● **DIRECTIONS FOR THIS TASK**
Each entry should be transcribed exactly as written, and any picture left out.

RECORDS SUPPLIED section start

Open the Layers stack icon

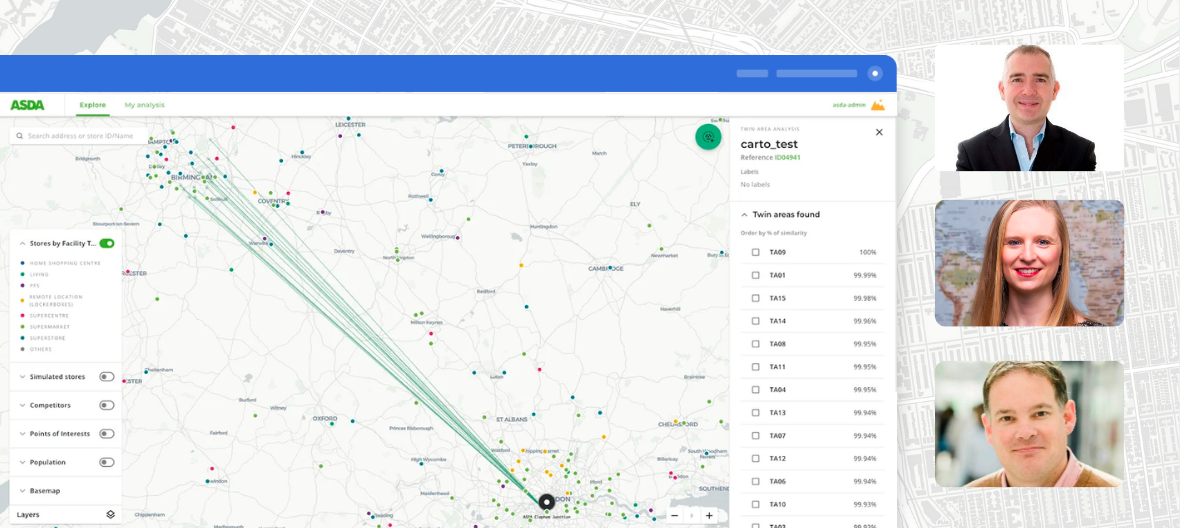click(x=111, y=514)
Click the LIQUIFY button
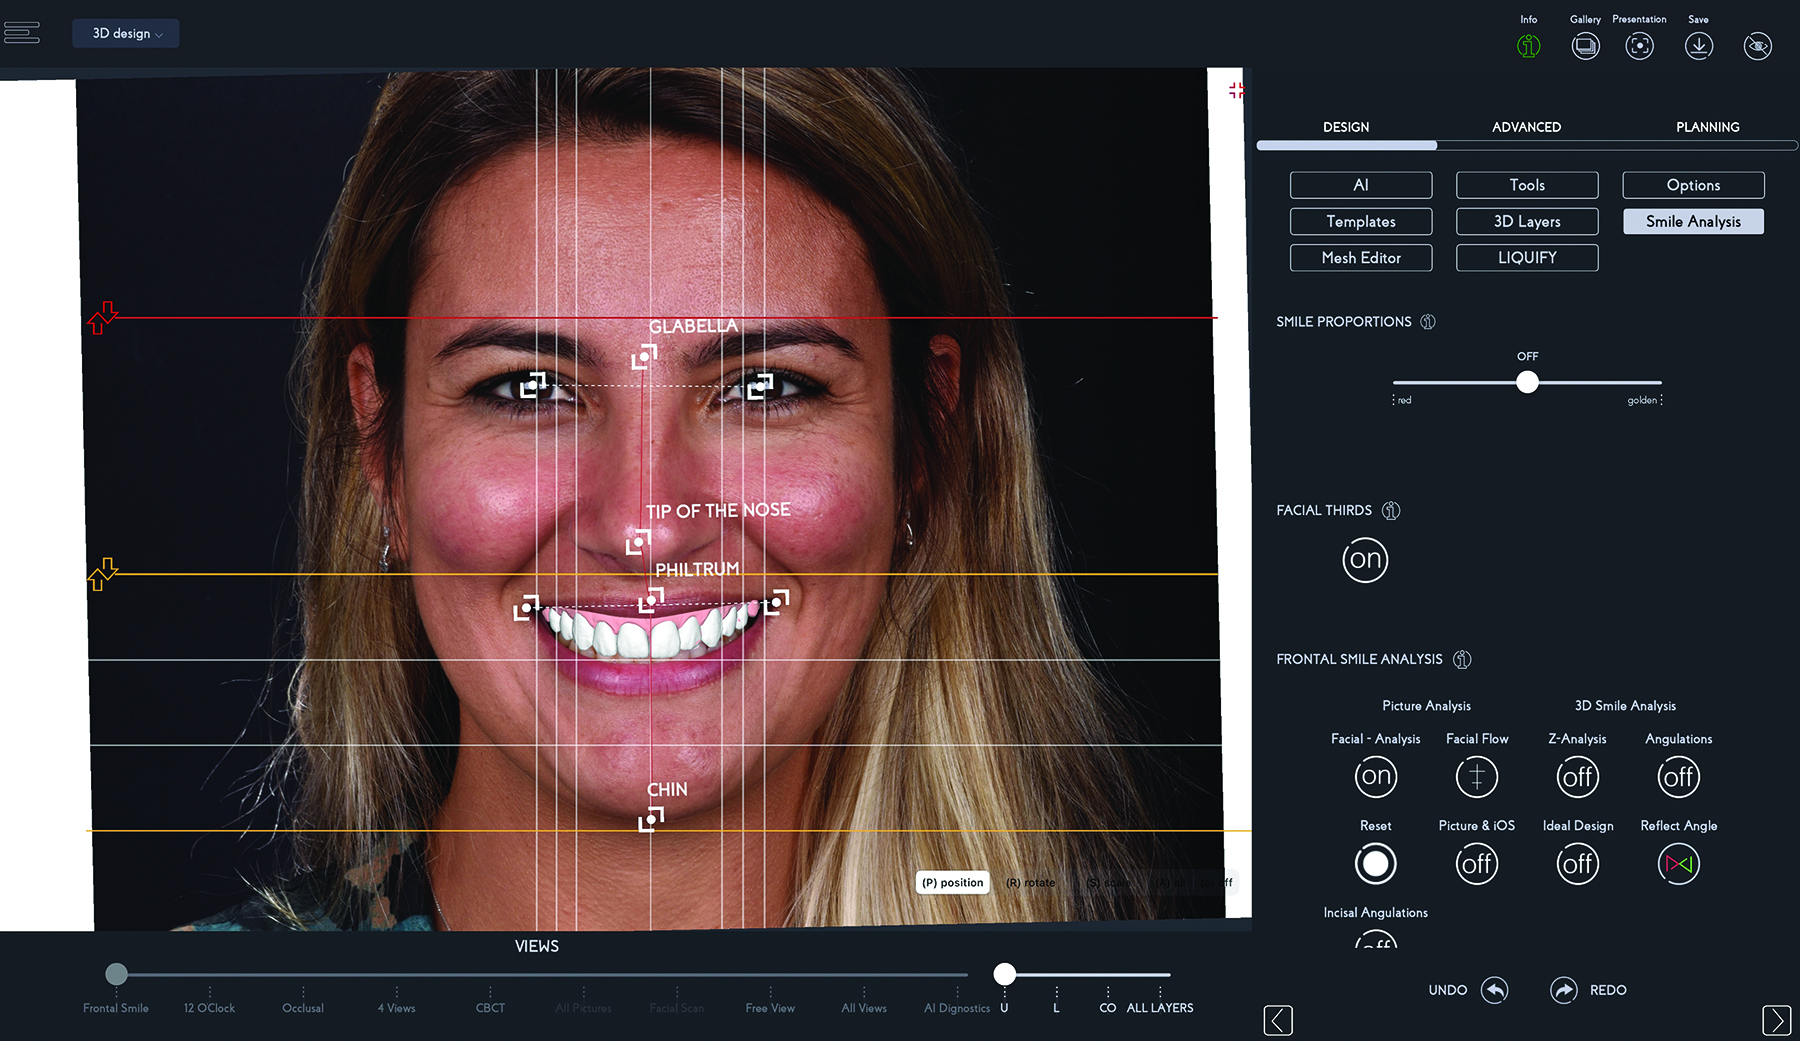 (x=1527, y=258)
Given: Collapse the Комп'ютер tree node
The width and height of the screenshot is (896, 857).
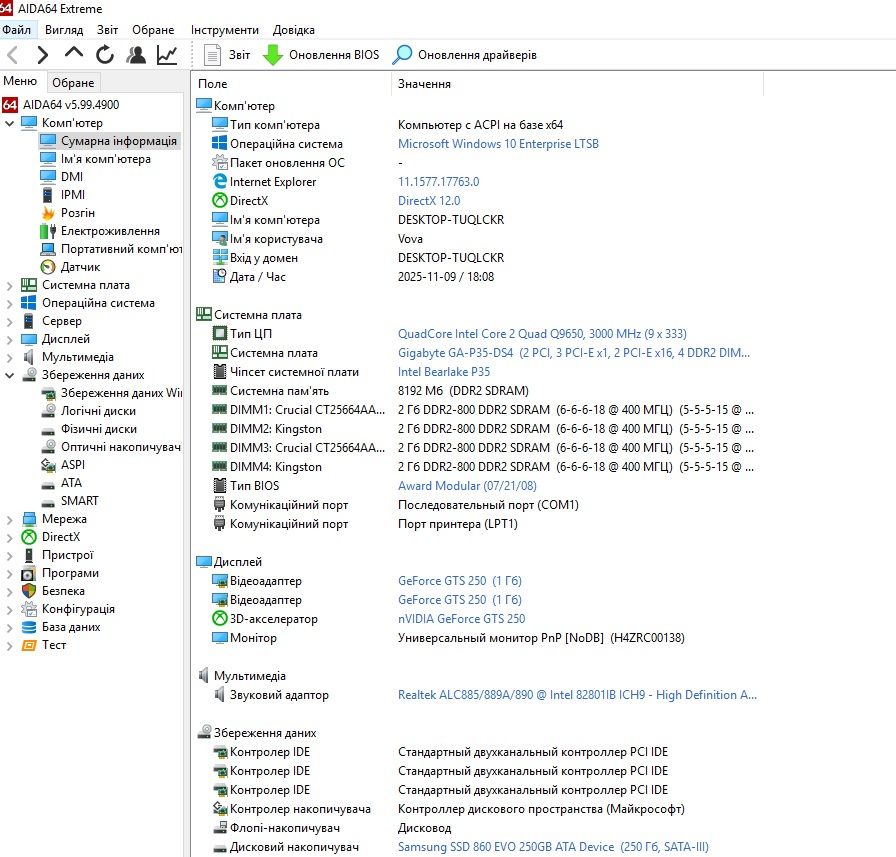Looking at the screenshot, I should pos(9,123).
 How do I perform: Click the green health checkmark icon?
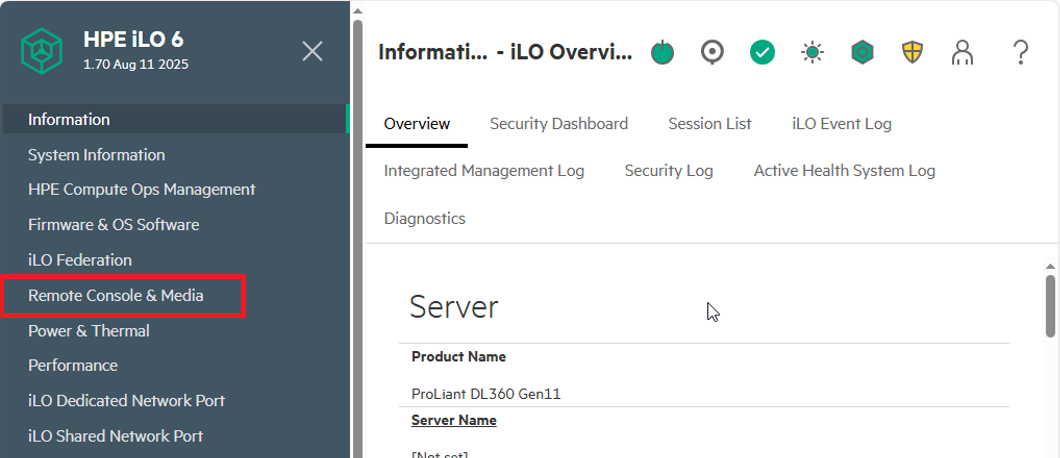(x=762, y=52)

RECORDS SUPPLIED section end

● **REPLY**
Open the Layers stack icon

click(x=111, y=514)
Click the LIQUIFY button
 (x=1527, y=258)
Given: Collapse the Комп'ютер tree node
The width and height of the screenshot is (896, 857).
Looking at the screenshot, I should pos(9,123).
 How do I perform: Click the green health checkmark icon?
(x=762, y=52)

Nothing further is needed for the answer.